Multiply numerator and denominator by 3.

\mathtt{\Longrightarrow \frac{10}{4}}\\\ \\ \mathtt{\Longrightarrow \ \frac{10\times 3}{4\times 3}}\\\ \\ \mathtt{\Longrightarrow \ \frac{30}{12}}

Now we have got fraction with same denominator 20/12 and 30/12.

(c) **write the integers between the numerators and insert denominator 12**.

⟹ Integers 21, 22, 23, 24, 25, 26, 27, 28, 29 lie in-between the numerators.

⟹ the numbers 21/7, 22/7, 23/7, 24/7, 25/7, 26/7, 27/7, 28/7, 29/7 lie between the given rational numbers 5/3 and 10/4.

**Example 02**

Find the rational number between -3/2 and 5/4

**Solution**

Here both the given rational numbers have different denominator.

To find the numbers in between, follow the below steps;**(a) Find LCM of denominators**.

LCM (2, 4) = 4**(b) Multiply each fraction to make denominator 4 ****(i) Fraction -3/2**

Multiply numerator & denominator by 2.

\mathtt{\Longrightarrow \frac{-3}{2}}\\\ \\ \mathtt{\Longrightarrow \ \frac{-3\times 2}{2\times 2}}\\\ \\ \mathtt{\Longrightarrow \ \frac{-6}{4}} **(ii) Fraction 5/4**

The denominator is already 4. No need to do anything.

Now we have fractions with same denominators -6/4 and 5/4**(c) Now write all the integers between the numerators -6 & 5. Then insert denominator 4**.

Hence, -5/4, -4/4, -3/4, -2/4, -1/4, 0/4, 1/4, 2/4, 3/4, 4/4 are the rational numbers between -3/2 and 5/4.

### Formula Method

Let a & b are the given rational numbers then** use the following formula to find rational number in between**.

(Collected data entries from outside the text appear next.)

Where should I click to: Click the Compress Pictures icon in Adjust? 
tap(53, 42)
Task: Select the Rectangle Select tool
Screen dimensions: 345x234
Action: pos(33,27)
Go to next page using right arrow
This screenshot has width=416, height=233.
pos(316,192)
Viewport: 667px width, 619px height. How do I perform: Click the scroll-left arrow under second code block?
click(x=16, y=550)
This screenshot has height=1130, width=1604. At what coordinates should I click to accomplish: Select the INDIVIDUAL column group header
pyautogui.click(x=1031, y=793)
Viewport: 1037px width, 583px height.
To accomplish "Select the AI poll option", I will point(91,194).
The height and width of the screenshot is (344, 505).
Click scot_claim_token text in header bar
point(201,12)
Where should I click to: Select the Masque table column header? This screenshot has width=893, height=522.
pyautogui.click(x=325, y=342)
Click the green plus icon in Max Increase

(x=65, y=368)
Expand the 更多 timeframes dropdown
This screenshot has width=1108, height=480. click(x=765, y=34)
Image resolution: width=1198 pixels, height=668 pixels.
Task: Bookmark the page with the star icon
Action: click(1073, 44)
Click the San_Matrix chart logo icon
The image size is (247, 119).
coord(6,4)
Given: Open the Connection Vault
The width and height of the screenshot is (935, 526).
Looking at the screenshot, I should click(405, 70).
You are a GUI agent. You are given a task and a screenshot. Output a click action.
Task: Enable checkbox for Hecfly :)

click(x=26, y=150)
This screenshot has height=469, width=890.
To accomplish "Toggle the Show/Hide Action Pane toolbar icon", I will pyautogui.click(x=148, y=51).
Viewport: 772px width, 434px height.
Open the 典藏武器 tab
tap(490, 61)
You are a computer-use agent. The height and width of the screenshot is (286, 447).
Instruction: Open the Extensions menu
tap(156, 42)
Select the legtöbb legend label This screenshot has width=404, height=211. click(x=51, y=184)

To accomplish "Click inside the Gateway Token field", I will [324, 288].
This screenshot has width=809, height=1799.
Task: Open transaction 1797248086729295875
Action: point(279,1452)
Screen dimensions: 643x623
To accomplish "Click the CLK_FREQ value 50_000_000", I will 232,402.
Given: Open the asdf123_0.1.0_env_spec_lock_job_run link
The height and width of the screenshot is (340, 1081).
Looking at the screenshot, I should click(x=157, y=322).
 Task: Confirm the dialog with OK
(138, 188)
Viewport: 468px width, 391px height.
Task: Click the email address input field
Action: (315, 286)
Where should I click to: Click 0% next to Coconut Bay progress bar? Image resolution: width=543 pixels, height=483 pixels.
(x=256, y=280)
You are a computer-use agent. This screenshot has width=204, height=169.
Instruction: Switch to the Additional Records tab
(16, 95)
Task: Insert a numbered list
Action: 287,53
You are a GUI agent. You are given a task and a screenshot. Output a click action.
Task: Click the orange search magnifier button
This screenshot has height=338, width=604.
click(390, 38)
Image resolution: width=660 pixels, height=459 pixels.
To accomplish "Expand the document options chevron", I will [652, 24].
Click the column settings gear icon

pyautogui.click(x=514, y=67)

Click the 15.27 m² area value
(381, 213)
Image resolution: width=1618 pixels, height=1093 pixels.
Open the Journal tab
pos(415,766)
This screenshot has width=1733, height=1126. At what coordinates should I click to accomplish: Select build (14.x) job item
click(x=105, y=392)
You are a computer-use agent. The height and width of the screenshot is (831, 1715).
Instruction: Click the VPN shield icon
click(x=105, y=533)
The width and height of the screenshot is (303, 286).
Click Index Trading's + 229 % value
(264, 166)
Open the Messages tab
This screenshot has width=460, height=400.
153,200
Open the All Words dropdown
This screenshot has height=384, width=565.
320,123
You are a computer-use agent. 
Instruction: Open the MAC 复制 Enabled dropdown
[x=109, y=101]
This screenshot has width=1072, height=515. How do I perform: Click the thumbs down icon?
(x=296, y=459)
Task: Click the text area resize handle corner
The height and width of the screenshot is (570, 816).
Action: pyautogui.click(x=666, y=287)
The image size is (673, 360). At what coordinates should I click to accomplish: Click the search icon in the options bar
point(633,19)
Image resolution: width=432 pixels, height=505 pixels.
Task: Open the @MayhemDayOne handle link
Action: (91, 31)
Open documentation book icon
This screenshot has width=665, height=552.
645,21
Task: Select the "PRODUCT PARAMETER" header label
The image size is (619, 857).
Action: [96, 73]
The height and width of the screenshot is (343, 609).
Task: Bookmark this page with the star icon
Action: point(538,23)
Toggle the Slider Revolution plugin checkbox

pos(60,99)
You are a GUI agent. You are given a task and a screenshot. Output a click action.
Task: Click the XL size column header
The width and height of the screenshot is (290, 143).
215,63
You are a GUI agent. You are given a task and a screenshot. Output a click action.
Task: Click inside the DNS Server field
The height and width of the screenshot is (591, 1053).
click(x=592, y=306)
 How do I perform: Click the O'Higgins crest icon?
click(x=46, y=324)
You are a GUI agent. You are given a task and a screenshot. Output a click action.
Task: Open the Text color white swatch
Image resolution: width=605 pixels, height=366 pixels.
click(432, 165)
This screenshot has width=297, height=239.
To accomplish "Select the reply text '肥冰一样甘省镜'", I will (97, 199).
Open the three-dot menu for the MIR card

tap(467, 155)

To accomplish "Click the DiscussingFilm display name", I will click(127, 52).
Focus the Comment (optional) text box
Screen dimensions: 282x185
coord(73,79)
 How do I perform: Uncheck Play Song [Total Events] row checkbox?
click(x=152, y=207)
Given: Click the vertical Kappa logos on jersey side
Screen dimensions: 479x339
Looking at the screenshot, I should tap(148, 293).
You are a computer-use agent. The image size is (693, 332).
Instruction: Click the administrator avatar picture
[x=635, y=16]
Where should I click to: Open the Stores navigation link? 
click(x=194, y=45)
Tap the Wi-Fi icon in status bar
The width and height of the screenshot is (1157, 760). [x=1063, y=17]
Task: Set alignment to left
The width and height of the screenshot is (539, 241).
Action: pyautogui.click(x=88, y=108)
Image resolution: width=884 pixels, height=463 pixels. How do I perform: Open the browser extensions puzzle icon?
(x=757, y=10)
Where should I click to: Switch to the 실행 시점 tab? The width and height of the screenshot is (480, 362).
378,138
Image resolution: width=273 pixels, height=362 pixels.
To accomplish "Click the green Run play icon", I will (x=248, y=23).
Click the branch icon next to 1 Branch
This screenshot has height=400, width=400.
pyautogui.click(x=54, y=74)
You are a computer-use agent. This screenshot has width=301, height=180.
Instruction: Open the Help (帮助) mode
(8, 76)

\mathtt{M\ =\ \frac{a+b}{2}}

Here M is the rational number between a & b.

Now **let’s find the 2nd rational number between a & b.**

We will use the same formula again. But this time we will find number between a & M.

\mathtt{N\ =\ \frac{a+M}{2}}

Here N is number between a & b.

The position of a, b, M & N are shown in following number line.

I hope you understood the concept. Let us solve some questions for further clarity.

**Example 01**

Find a rational number between 2/7 and 3/14.

**Solution**

Let’s find the number at the middle of 2/7 and 3/14.

\mathtt{M\ =\ \frac{1}{2}\left(\frac{2}{7} +\frac{3}{14}\right)}\\\ \\ \mathtt{M\ =\ \frac{1}{2}\left(\frac{4+3}{14}\right)}\\\ \\ \mathtt{M\ =\ \frac{1}{2}\left(\frac{7}{14}\right)}\\\ \\ \mathtt{M\ =\frac{1}{2}\left(\frac{\cancel{7}}{\cancel{14} \ \mathbf{2}}\right)}\\\ \\ \mathtt{M\ =\frac{1}{4}}

Hence, the number 1/4 lies between 2/7 and 3/14.

**Example 02**

Find the rational number between 23/9 and 11/5

**Solution**

Let’s find rational number at the middle of 23/9 and 11/5.

\mathtt{M\ =\ \frac{1}{2}\left(\frac{23}{9} +\frac{11}{5}\right)}\\\ \\ \mathtt{M\ =\ \frac{1}{2}\left(\frac{115+99}{45}\right)}\\\ \\ \mathtt{M\ =\ \frac{1}{2}\left(\frac{214}{45}\right)}\\\ \\ \mathtt{M\ =\left(\frac{107}{\ 45}\right)}

Hence, 107/45 lies between 23/9 and 11/5.